Everyone here's talking about the possibility of Linux replacing Symbian underneath S60, and I think for the reasons given (the technical investment in Symbian), this won't be an initial move by Nokia (maybe somewhere down the line...)

What no one's talking about is Linux as a replacement for the proprietary Nokia OS that underlies, or is, S40. To me, this makes much more sense. S40 has become increasingly sophisticated to the point where it is almost a slightly less capable version of S60, even to the extent of multitasking in Java (S40 5th Edition?). I say almost as S40 is not a smartphone OS because it doesn't allow 3rd parties to program the native OS in a non-sandboxed way (this is the only reliable differentiator to my mind). Phones and "smartphones" must and will merge, so we have one continuous spectrum of device capabilities rather an artificial delineation. S40 must either stagnate and be for the chop, or improve. To improve it must become S60 in a de-facto if not literal, sense (or in practice be replaced by S60). Either way, we will see a trend for the OS underlying low end devices to become more sophisticated - this is the nature of technological progression. Note this does NOT mean low end phone UIs will become more complicated and traditionally "smartphone"-like, it simply means the underlying OS can support more sophisticated functionality to pass onto the user in simpler forms. Competition will come in this market area from Android, and Nokia must compete, especially bearing in mind Linux & Android being free and Symbian having a price tag.

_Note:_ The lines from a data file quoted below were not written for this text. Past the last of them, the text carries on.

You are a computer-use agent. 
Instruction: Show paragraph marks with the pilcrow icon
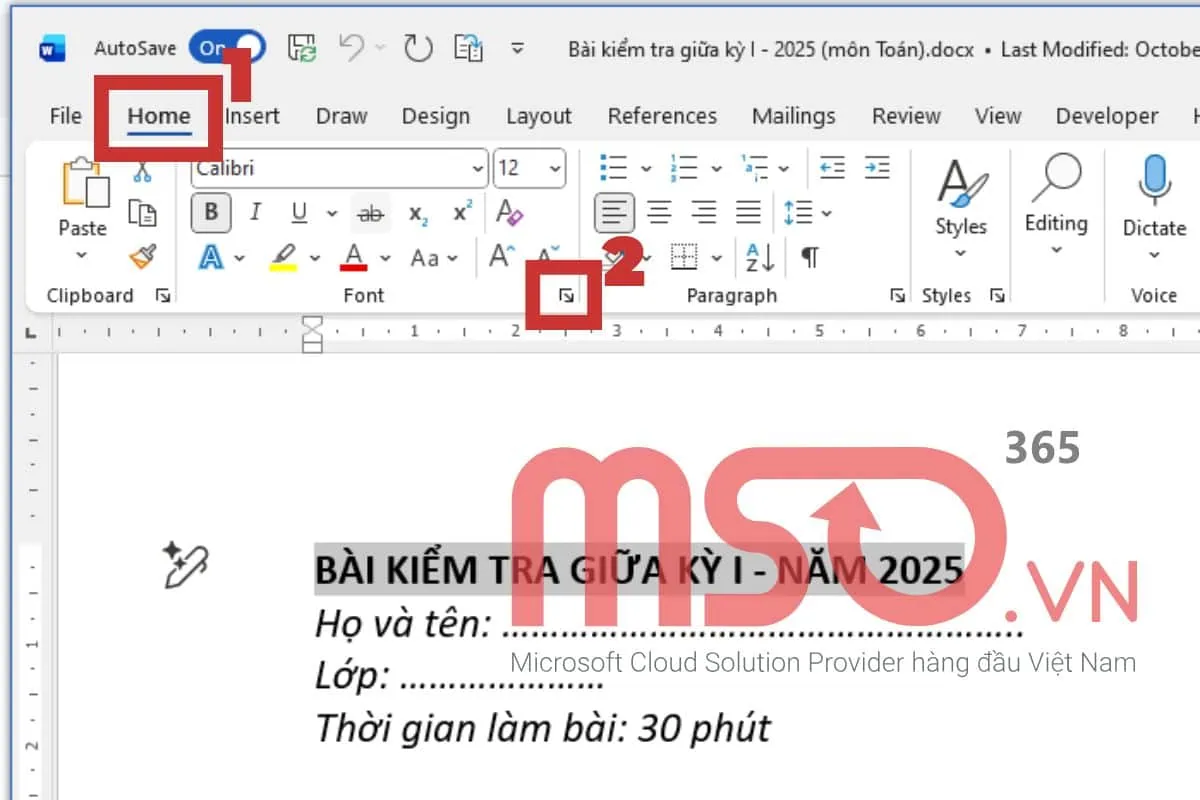[808, 259]
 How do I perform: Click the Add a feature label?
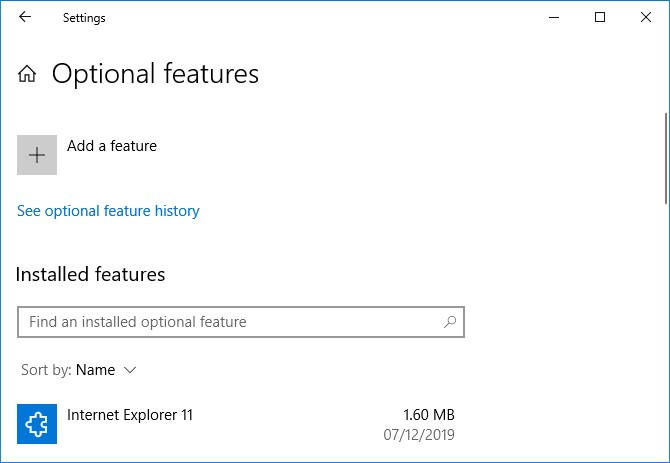[112, 146]
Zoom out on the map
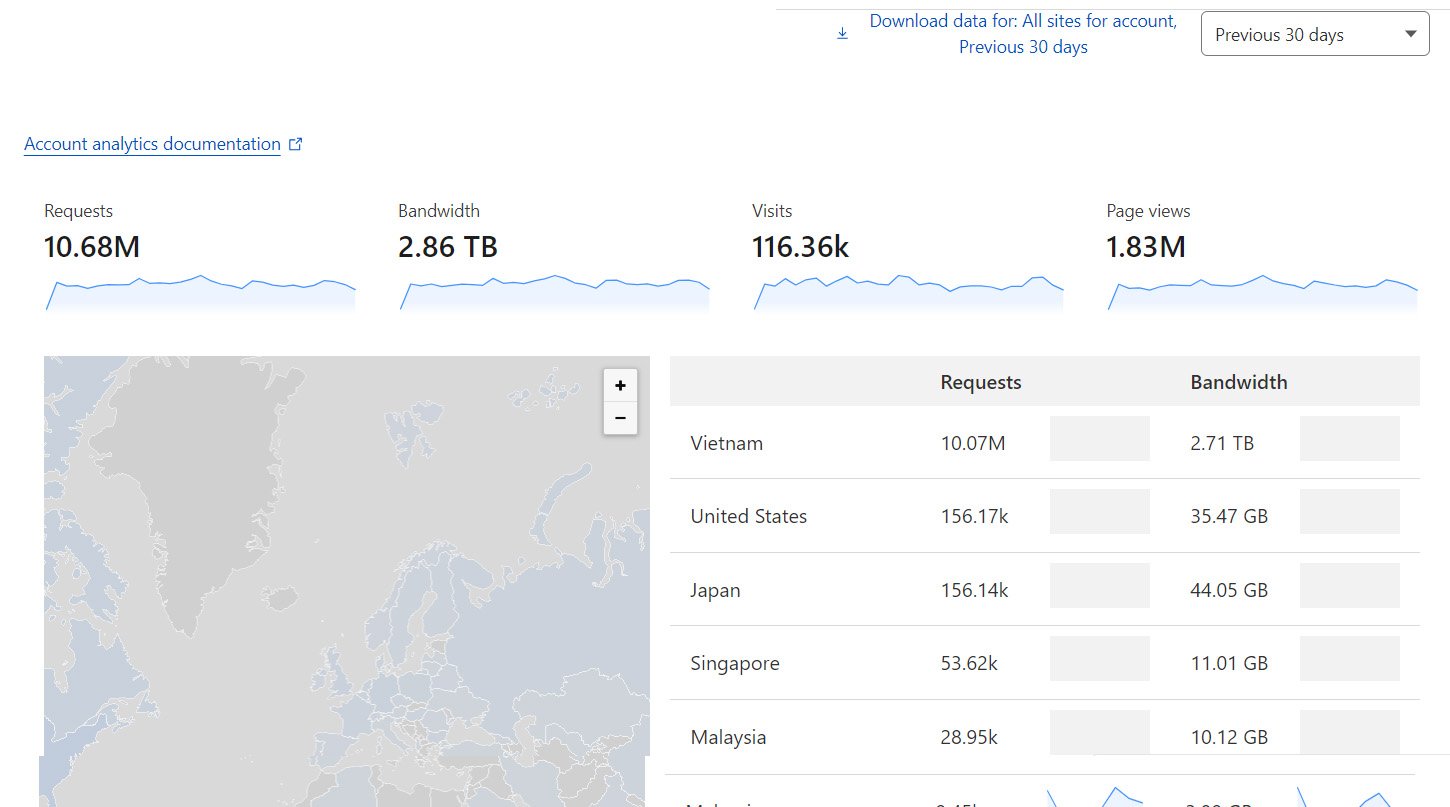This screenshot has width=1450, height=807. pyautogui.click(x=620, y=418)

*Ultimately* either S60 will eat S40, or vice versa, but either way ultimately they will merge and become one and the same. Nothing else makes sense (though of course at the user level, there will be a spectrum of devices and prices of increasing sophistication from the very low end). I suspect that like Apple did with OSX moving to Intel, there will be an internal Nokia project moving S60 to Linux and probably a much farther advanced project moving S40 to Linux, or possibly these are one and the same.